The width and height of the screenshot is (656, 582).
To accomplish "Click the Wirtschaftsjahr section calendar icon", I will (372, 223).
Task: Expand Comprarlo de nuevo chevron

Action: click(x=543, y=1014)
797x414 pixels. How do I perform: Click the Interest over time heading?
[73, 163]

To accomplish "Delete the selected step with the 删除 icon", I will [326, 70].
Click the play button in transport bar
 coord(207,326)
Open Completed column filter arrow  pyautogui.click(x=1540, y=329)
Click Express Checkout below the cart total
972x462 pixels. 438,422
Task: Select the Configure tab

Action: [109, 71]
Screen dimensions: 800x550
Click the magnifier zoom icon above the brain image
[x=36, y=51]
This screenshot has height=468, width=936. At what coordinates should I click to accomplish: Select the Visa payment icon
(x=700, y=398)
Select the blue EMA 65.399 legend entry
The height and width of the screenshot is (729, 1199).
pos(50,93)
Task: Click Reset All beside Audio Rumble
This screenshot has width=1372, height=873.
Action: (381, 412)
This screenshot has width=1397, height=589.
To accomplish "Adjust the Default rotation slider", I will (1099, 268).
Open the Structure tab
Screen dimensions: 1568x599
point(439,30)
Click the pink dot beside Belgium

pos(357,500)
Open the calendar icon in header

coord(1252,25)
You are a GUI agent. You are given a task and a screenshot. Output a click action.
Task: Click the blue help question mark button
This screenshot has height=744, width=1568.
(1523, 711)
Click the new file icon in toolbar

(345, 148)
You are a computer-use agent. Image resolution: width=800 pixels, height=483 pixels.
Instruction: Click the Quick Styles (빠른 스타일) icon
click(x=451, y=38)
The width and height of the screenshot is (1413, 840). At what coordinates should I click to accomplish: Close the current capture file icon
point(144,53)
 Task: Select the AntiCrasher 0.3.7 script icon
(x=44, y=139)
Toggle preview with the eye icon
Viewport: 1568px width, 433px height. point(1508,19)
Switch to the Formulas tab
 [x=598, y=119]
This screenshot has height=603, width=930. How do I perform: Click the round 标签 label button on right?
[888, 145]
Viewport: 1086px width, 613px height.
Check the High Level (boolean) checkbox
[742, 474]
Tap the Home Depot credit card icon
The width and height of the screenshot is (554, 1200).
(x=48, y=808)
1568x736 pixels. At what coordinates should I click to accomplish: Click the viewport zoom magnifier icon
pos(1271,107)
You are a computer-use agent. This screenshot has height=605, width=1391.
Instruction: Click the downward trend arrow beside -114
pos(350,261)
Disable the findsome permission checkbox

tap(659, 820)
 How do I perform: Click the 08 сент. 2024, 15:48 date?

====

**TASK TO COMPLETE**. Edit the data above by changing every "magnifier" to "magnifying glass" and leaving everything else unchanged.

**SOLVED PROBLEM**.
The width and height of the screenshot is (656, 582).
To accomplish "Click the Wirtschaftsjahr section calendar icon", I will (372, 223).
Task: Expand Comprarlo de nuevo chevron

Action: click(x=543, y=1014)
797x414 pixels. How do I perform: Click the Interest over time heading?
[73, 163]

To accomplish "Delete the selected step with the 删除 icon", I will [326, 70].
Click the play button in transport bar
 coord(207,326)
Open Completed column filter arrow  pyautogui.click(x=1540, y=329)
Click Express Checkout below the cart total
972x462 pixels. 438,422
Task: Select the Configure tab

Action: [109, 71]
Screen dimensions: 800x550
Click the magnifying glass zoom icon above the brain image
[x=36, y=51]
This screenshot has height=468, width=936. At what coordinates should I click to accomplish: Select the Visa payment icon
(x=700, y=398)
Select the blue EMA 65.399 legend entry
The height and width of the screenshot is (729, 1199).
pos(50,93)
Task: Click Reset All beside Audio Rumble
This screenshot has width=1372, height=873.
Action: (381, 412)
This screenshot has width=1397, height=589.
To accomplish "Adjust the Default rotation slider", I will (1099, 268).
Open the Structure tab
Screen dimensions: 1568x599
point(439,30)
Click the pink dot beside Belgium

pos(357,500)
Open the calendar icon in header

coord(1252,25)
You are a GUI agent. You are given a task and a screenshot. Output a click action.
Task: Click the blue help question mark button
This screenshot has height=744, width=1568.
(1523, 711)
Click the new file icon in toolbar

(345, 148)
You are a computer-use agent. Image resolution: width=800 pixels, height=483 pixels.
Instruction: Click the Quick Styles (빠른 스타일) icon
click(x=451, y=38)
The width and height of the screenshot is (1413, 840). At what coordinates should I click to accomplish: Close the current capture file icon
point(144,53)
 Task: Select the AntiCrasher 0.3.7 script icon
(x=44, y=139)
Toggle preview with the eye icon
Viewport: 1568px width, 433px height. point(1508,19)
Switch to the Formulas tab
 [x=598, y=119]
This screenshot has height=603, width=930. How do I perform: Click the round 标签 label button on right?
[888, 145]
Viewport: 1086px width, 613px height.
Check the High Level (boolean) checkbox
[742, 474]
Tap the Home Depot credit card icon
The width and height of the screenshot is (554, 1200).
(x=48, y=808)
1568x736 pixels. At what coordinates should I click to accomplish: Click the viewport zoom magnifying glass icon
pos(1271,107)
You are a computer-use agent. This screenshot has height=605, width=1391.
Instruction: Click the downward trend arrow beside -114
pos(350,261)
Disable the findsome permission checkbox

tap(659, 820)
 How do I perform: Click the 08 сент. 2024, 15:48 date?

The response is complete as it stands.